3.0 KiB
title, date, draft
| title | date | draft |
|---|---|---|
| Bad Malware Analysis: String Count vs File Size | 2021-03-08T20:20:31Z | false |
Introduction
Next up in bad malware analysis is comparing the size of a file to the output of of the command strings. The idea here is that malware may contain less strings per KB than benign binaries. This would make logical sense as many malware samples are packed, encrypted, and/or stored in the data section of the binary, to be extracted later. This is done to help obfuscate them from hash signatures.
Samples
There are around 500 malware samples, coming from two sources: theZoo and dasMalwerk. For samples of benign software I grabbed 200 libraries from C:/Windows directory.
Calculations
Using python I wrote a quick script to count the number of strings returned (separated by a newline) and compared it to the size (in KB) to the file. I performed this using strings of min size 2, 3, 4, 5, and 6. Why those numbers ... because that is where I decided to stop. The average strings per KB was then calculated.
| String Min Len | Benign (Str/KB) | Mal (Str/KB) | % Diff |
|---|---|---|---|
| 2 | 51.54 | 51.70 | - 0.31 % |
| 3 | 24.15 | 20.52 | 15.03 % |
| 4 | 12.40 | 9.70 | 21.77 % |
| 5 | 5.59 | 5.58 | 0.18 % |
| 6 | 4.32 | 3.96 | 8.33 % |
Results
The results are kinda in line with what I thought. Most of the malicious binaries have less strings per KB than the benign. Surprisingly looking at a minimum string length of two and five, the benign and malicious binaries have about the same number of strings per KB. The string length of two makes sense as a lot of stings that small come down to random bytes in the binary looking like strings.

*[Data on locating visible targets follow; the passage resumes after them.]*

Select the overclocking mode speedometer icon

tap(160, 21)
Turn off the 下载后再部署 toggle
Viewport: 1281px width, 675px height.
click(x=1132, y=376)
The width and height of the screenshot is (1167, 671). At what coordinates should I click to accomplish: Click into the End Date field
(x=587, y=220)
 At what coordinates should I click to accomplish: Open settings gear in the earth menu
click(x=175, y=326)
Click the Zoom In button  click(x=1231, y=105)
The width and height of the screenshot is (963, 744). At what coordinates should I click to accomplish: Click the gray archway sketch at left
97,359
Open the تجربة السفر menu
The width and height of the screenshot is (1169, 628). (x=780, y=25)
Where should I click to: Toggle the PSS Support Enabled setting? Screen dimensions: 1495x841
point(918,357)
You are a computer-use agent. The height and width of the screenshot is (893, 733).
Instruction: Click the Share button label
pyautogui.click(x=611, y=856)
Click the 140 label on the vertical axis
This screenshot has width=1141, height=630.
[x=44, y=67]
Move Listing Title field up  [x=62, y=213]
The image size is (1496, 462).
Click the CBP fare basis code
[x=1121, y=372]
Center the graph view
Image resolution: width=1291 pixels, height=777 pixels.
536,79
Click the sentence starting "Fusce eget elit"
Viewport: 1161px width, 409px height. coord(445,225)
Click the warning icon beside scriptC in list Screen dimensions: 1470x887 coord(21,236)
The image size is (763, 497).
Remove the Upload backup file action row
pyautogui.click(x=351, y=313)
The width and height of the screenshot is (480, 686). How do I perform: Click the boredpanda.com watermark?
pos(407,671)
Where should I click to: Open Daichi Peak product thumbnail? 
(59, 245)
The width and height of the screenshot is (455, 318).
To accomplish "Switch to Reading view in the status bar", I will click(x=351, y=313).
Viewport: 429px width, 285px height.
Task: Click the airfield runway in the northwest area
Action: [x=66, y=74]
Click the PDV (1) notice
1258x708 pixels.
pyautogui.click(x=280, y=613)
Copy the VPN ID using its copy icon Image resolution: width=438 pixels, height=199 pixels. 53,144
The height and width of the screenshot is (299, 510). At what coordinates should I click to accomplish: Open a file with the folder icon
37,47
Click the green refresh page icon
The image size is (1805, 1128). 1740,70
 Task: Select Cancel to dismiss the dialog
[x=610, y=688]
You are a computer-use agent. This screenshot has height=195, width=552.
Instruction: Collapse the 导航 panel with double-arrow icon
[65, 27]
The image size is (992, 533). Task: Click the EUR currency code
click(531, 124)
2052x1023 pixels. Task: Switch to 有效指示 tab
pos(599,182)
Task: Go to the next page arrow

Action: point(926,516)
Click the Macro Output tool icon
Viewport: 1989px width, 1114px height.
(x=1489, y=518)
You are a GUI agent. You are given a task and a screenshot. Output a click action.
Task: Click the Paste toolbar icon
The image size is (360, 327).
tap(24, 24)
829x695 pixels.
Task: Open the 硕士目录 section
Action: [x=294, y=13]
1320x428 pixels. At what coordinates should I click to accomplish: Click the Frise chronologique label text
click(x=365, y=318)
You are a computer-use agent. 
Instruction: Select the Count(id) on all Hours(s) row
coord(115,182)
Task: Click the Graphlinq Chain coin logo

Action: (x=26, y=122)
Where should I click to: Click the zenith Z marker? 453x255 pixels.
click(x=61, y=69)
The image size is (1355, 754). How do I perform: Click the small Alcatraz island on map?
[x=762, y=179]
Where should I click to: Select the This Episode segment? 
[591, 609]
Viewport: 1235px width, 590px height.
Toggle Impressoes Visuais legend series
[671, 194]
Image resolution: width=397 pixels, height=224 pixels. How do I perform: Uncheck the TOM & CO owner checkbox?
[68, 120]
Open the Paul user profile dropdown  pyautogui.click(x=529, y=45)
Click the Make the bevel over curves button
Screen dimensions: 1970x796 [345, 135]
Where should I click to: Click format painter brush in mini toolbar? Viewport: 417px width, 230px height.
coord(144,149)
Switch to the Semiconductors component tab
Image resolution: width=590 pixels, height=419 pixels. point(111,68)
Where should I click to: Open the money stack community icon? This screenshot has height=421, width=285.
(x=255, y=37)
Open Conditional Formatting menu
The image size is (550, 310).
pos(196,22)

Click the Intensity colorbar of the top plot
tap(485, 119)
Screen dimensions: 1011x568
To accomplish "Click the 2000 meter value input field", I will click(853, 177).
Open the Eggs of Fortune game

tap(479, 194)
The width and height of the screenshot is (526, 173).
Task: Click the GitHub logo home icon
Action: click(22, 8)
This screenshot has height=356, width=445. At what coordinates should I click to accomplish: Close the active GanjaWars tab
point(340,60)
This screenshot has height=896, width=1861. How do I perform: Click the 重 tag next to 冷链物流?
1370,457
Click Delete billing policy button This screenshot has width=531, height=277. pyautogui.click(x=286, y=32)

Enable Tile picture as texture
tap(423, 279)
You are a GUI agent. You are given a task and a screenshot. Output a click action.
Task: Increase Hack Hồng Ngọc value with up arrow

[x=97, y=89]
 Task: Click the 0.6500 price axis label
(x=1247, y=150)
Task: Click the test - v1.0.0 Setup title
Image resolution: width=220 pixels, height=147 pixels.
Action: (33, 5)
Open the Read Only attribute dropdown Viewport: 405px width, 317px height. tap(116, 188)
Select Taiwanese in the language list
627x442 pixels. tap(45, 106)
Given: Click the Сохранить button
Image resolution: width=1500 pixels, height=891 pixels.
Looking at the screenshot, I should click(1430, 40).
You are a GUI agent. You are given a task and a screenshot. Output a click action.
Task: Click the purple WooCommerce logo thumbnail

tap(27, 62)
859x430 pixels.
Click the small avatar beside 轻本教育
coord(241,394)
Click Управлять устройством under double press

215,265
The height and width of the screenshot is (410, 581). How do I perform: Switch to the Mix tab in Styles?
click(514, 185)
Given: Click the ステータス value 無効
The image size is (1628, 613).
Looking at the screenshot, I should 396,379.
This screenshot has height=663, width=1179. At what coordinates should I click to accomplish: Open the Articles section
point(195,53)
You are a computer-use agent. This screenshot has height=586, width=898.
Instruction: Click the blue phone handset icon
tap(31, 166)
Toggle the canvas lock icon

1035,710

The five string length (and six is pretty close too) is kinda surprising tho. It may be able to be explained by debug messages or something similar. If this wasn't bad malware analysis I would look into it more. It could also be due to long strings in binaries being low occurrence anyway. Malicious code wants to give as little away as possible and benign code would probably just use external resources at that point.
It appears the sweet spot for comparing malicious to benign binaries is four. At this length there are around 22% more strings per KB in benign binaries than malicious.
Overall the results were in line with what I expected, however they were a lot closer than I thought they would be.
Future Work
If this were not bad malware analysis I would continue to look at the individual strings for patterns ... oh wait that was in previous bad malware analysis.
It may be time to combine these bad ways of analyzing the strings and see if we can make meaningful predictions. I've always wanted to play around with neural nets in python, maybe there will be a way to use all my bad string analysis together to form a decent confidence value.